[INSTRUCTIONS FOR THE TASK]
Retype the entries. Match them exactly.

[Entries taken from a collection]
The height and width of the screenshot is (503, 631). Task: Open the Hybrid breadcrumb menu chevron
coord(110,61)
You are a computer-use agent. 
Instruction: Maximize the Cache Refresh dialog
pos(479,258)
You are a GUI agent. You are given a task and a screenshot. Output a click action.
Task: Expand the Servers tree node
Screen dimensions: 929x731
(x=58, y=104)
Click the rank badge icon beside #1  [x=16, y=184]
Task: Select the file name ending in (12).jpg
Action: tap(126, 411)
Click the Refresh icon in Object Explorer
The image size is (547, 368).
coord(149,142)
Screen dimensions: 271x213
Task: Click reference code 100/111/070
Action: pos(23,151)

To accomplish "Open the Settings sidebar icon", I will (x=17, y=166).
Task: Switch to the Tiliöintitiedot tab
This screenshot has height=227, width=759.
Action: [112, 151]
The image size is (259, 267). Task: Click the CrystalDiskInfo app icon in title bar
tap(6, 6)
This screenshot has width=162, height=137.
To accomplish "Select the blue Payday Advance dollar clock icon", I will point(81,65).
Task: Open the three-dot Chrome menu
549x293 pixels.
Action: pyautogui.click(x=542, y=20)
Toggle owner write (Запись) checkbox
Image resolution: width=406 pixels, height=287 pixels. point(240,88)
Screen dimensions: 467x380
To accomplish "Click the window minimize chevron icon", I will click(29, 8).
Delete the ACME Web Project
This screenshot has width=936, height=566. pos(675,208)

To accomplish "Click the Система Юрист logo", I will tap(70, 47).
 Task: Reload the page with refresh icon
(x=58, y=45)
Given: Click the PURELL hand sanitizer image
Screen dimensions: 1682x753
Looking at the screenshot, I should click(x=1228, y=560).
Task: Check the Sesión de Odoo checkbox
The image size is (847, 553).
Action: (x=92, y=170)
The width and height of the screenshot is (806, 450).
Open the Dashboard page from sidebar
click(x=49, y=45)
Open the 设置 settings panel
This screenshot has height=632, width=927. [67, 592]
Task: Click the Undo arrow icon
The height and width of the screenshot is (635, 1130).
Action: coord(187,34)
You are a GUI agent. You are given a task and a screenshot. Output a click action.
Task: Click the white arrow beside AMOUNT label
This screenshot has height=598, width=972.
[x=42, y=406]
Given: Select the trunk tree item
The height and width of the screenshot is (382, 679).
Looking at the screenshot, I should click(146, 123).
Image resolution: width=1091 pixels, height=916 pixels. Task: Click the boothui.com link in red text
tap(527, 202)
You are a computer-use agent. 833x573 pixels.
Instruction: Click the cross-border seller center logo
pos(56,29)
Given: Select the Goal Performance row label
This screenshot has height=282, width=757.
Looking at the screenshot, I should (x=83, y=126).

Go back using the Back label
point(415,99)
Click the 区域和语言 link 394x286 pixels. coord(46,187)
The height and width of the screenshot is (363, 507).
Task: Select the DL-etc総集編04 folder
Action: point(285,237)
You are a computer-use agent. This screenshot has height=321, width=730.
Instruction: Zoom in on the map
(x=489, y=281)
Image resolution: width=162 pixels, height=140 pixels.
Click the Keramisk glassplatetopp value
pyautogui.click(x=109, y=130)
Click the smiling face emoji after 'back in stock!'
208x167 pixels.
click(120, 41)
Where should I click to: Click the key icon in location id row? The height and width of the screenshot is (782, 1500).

[ANSWER TO THIS PROBLEM]
The height and width of the screenshot is (503, 631). Task: Open the Hybrid breadcrumb menu chevron
coord(110,61)
You are a computer-use agent. 
Instruction: Maximize the Cache Refresh dialog
pos(479,258)
You are a GUI agent. You are given a task and a screenshot. Output a click action.
Task: Expand the Servers tree node
Screen dimensions: 929x731
(x=58, y=104)
Click the rank badge icon beside #1  [x=16, y=184]
Task: Select the file name ending in (12).jpg
Action: tap(126, 411)
Click the Refresh icon in Object Explorer
The image size is (547, 368).
coord(149,142)
Screen dimensions: 271x213
Task: Click reference code 100/111/070
Action: pos(23,151)

To accomplish "Open the Settings sidebar icon", I will (x=17, y=166).
Task: Switch to the Tiliöintitiedot tab
This screenshot has height=227, width=759.
Action: [112, 151]
The image size is (259, 267). Task: Click the CrystalDiskInfo app icon in title bar
tap(6, 6)
This screenshot has width=162, height=137.
To accomplish "Select the blue Payday Advance dollar clock icon", I will point(81,65).
Task: Open the three-dot Chrome menu
549x293 pixels.
Action: pyautogui.click(x=542, y=20)
Toggle owner write (Запись) checkbox
Image resolution: width=406 pixels, height=287 pixels. point(240,88)
Screen dimensions: 467x380
To accomplish "Click the window minimize chevron icon", I will click(29, 8).
Delete the ACME Web Project
This screenshot has width=936, height=566. pos(675,208)

To accomplish "Click the Система Юрист logo", I will tap(70, 47).
 Task: Reload the page with refresh icon
(x=58, y=45)
Given: Click the PURELL hand sanitizer image
Screen dimensions: 1682x753
Looking at the screenshot, I should click(x=1228, y=560).
Task: Check the Sesión de Odoo checkbox
The image size is (847, 553).
Action: (x=92, y=170)
The width and height of the screenshot is (806, 450).
Open the Dashboard page from sidebar
click(x=49, y=45)
Open the 设置 settings panel
This screenshot has height=632, width=927. [67, 592]
Task: Click the Undo arrow icon
The height and width of the screenshot is (635, 1130).
Action: coord(187,34)
You are a GUI agent. You are given a task and a screenshot. Output a click action.
Task: Click the white arrow beside AMOUNT label
This screenshot has height=598, width=972.
[x=42, y=406]
Given: Select the trunk tree item
The height and width of the screenshot is (382, 679).
Looking at the screenshot, I should click(146, 123).
Image resolution: width=1091 pixels, height=916 pixels. Task: Click the boothui.com link in red text
tap(527, 202)
You are a computer-use agent. 833x573 pixels.
Instruction: Click the cross-border seller center logo
pos(56,29)
Given: Select the Goal Performance row label
This screenshot has height=282, width=757.
Looking at the screenshot, I should (x=83, y=126).

Go back using the Back label
point(415,99)
Click the 区域和语言 link 394x286 pixels. coord(46,187)
The height and width of the screenshot is (363, 507).
Task: Select the DL-etc総集編04 folder
Action: point(285,237)
You are a computer-use agent. This screenshot has height=321, width=730.
Instruction: Zoom in on the map
(x=489, y=281)
Image resolution: width=162 pixels, height=140 pixels.
Click the Keramisk glassplatetopp value
pyautogui.click(x=109, y=130)
Click the smiling face emoji after 'back in stock!'
208x167 pixels.
click(120, 41)
Where should I click to: Click the key icon in location id row? The height and width of the screenshot is (782, 1500).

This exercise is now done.